Search code examples
hadoopapache-pigcross-product

Pig - trying to avoid CROSS


I'll refer to my previous question . Basically I have these two data sets. And using the venue names I want to output how many times each venue occurred in the tweet messages. The answer that I get was good for small data sets, but imagine I have 10000 venues and 20000 tweet messages using CROSS will give me a relation with 200m records, which is quite a lot.

The simple data set is presented in the previous question and the PIG script that I'm using at the moment is as suggested in the answer. I'm looking for ideas how to do this counting without the CROSS product.
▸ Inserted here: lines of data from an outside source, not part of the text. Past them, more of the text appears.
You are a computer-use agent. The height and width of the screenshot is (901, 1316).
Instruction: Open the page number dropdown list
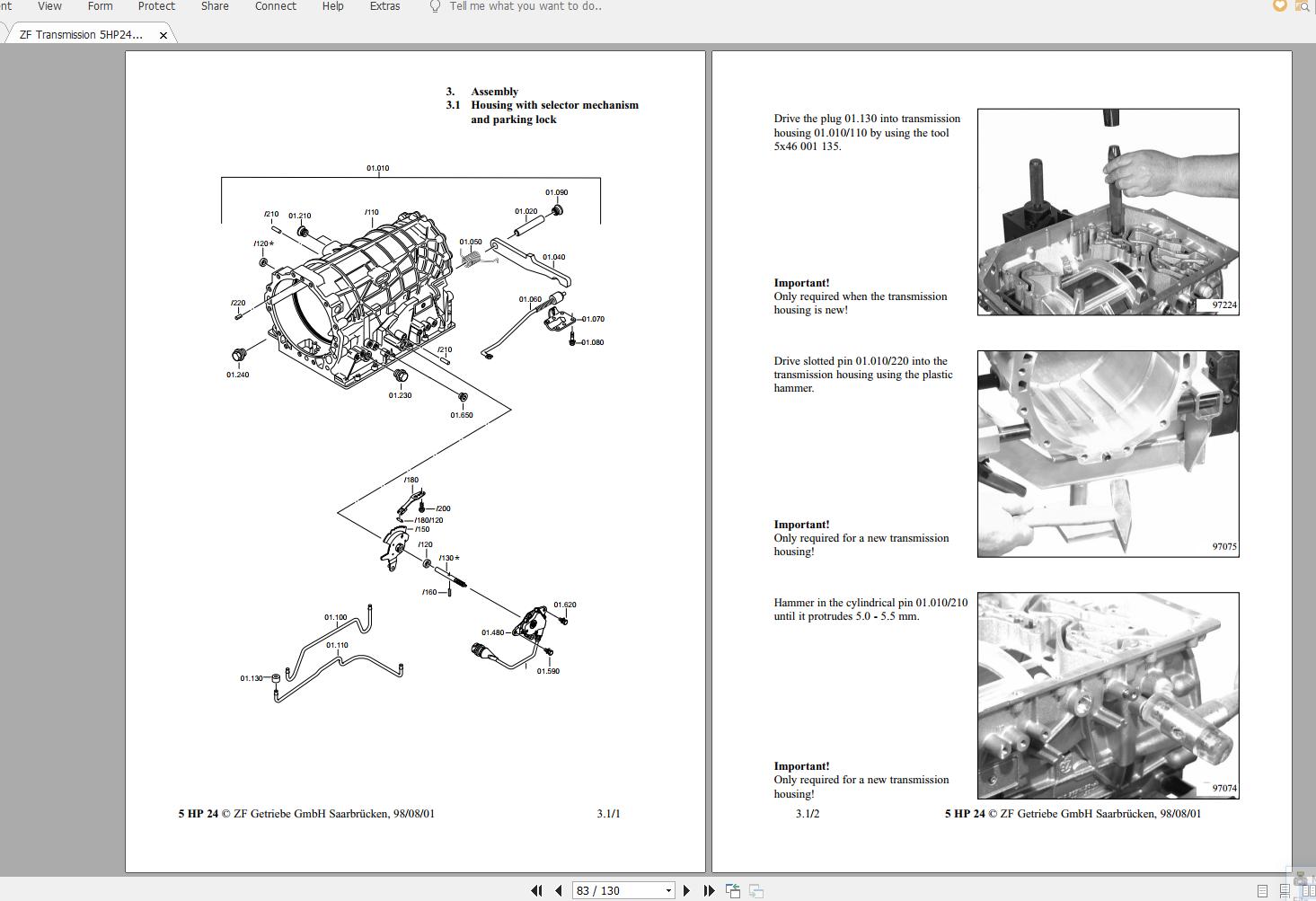(x=667, y=889)
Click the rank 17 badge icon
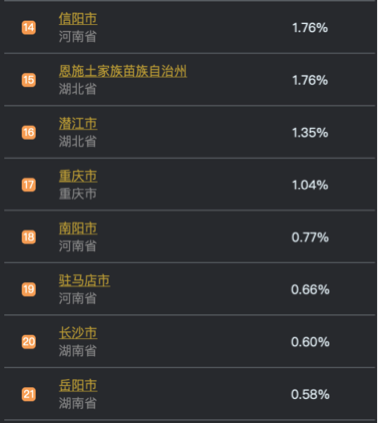The image size is (378, 424). pos(29,185)
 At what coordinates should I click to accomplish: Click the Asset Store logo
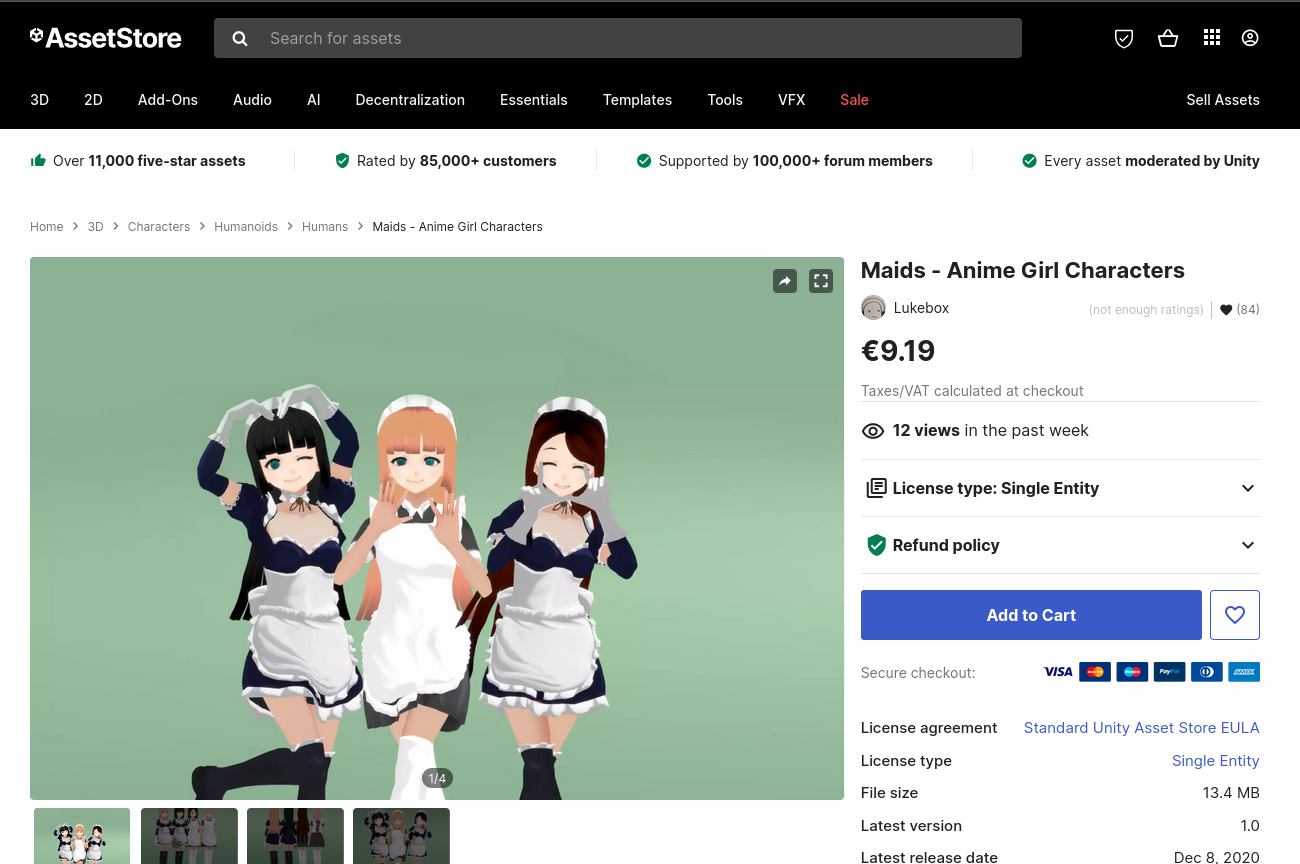[106, 38]
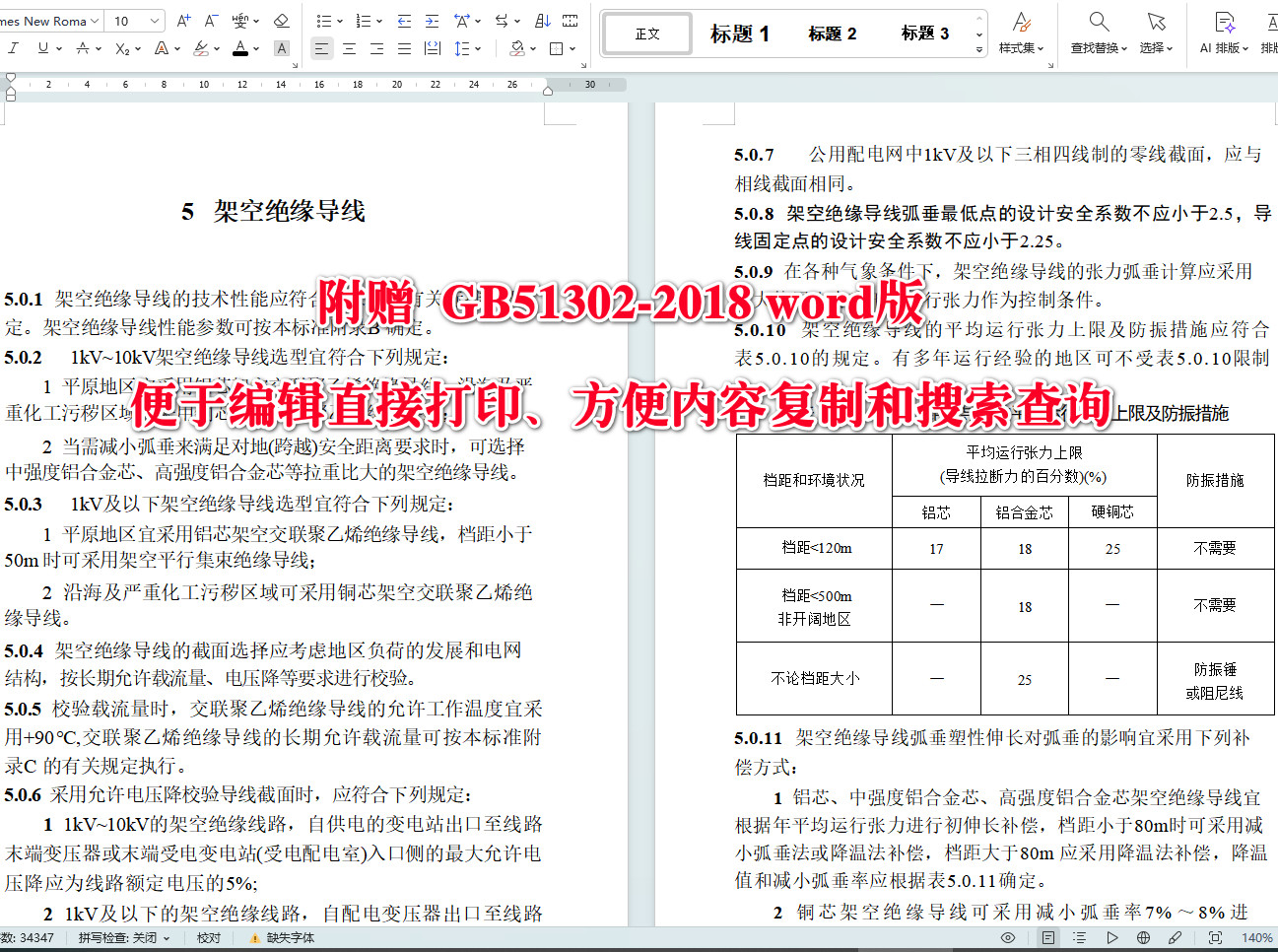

Thanks!

REGISTER piggybank.jar
venues = LOAD 'venues_mid' USING org.apache.hcatalog.pig.HCatLoader();
tweets = LOAD 'tweets_mid' USING org.apache.hcatalog.pig.HCatLoader();

tweetsReduced = foreach tweets generate text;
venuesReduced = foreach venues generate name;

/* Create the Cartesian product of venues and tweets */
crossed = CROSS venuesReduced, tweetsReduced;

/* For each record, create a regex like '.*name.*' */
regexes = FOREACH crossed GENERATE *, CONCAT('.*', CONCAT(venuesReduced::name, '.*')) AS regex;


/* Keep tweet-venue pairs where the tweet contains the venue name */
venueMentions = FILTER regexes BY text MATCHES regex;

venueCounts = FOREACH (GROUP venueMentions BY venuesReduced::name) GENERATE group, COUNT($1) as counter;
venueCountsOrdered = order venueCounts by counter;

STORE venueCountsOrdered INTO 'Pig_output/venueCountsOrdered_mid.csv'
USING org.apache.pig.piggybank.storage.CSVExcelStorage(',', 'NO_MULTILINE', 'WINDOWS');

tweets.csv

created_at,text,location
Sat Nov 03 13:31:07 +0000 2012, Sugar rush dfsudfhsu, Glasgow
Sat Nov 03 13:31:07 +0000 2012, Sugar rush ;dfsosjfd HAHAHHAHA, London
Sat Apr 25 04:08:47 +0000 2009, at Sugar rush dfjiushfudshf, Glasgow
Thu Feb 07 21:32:21 +0000 2013, Shell gggg, Glasgow
Tue Oct 30 17:34:41 +0000 2012, Shell dsiodshfdsf, Edinburgh
Sun Mar 03 14:37:14 +0000 2013, Shell wowowoo, Glasgow
Mon Jun 18 07:57:23 +0000 2012, Shell dsfdsfds, Glasgow
Tue Jun 25 16:52:33 +0000 2013, Shell dsfdsfdsfdsf, Glasgow

venues.csv

city,name
Glasgow, Sugar rush
Glasgow, ABC
Glasgow, University of Glasgow
Edinburgh, Shell
London, Big Ben

Solution

  • Instead of CROSS you might want to do "JOIN tweets BY location, venues BY city".

    Another try:

    The best I can think of is "To write UDF which loads all 10K venues and compile one regex pattern of all venue names (should fit in main memory = 10K*500bytes). The UDF would take the tweet message and output name of the venue matched. For each tweet message you will call this UDF. Because loading 10K venues in each mapper will take time, you might want to give more tweet messages to each mapper else you will be spending most of your time in loading the venues. I think what you are really gaining by doing this is not producing that 200M intermediate output.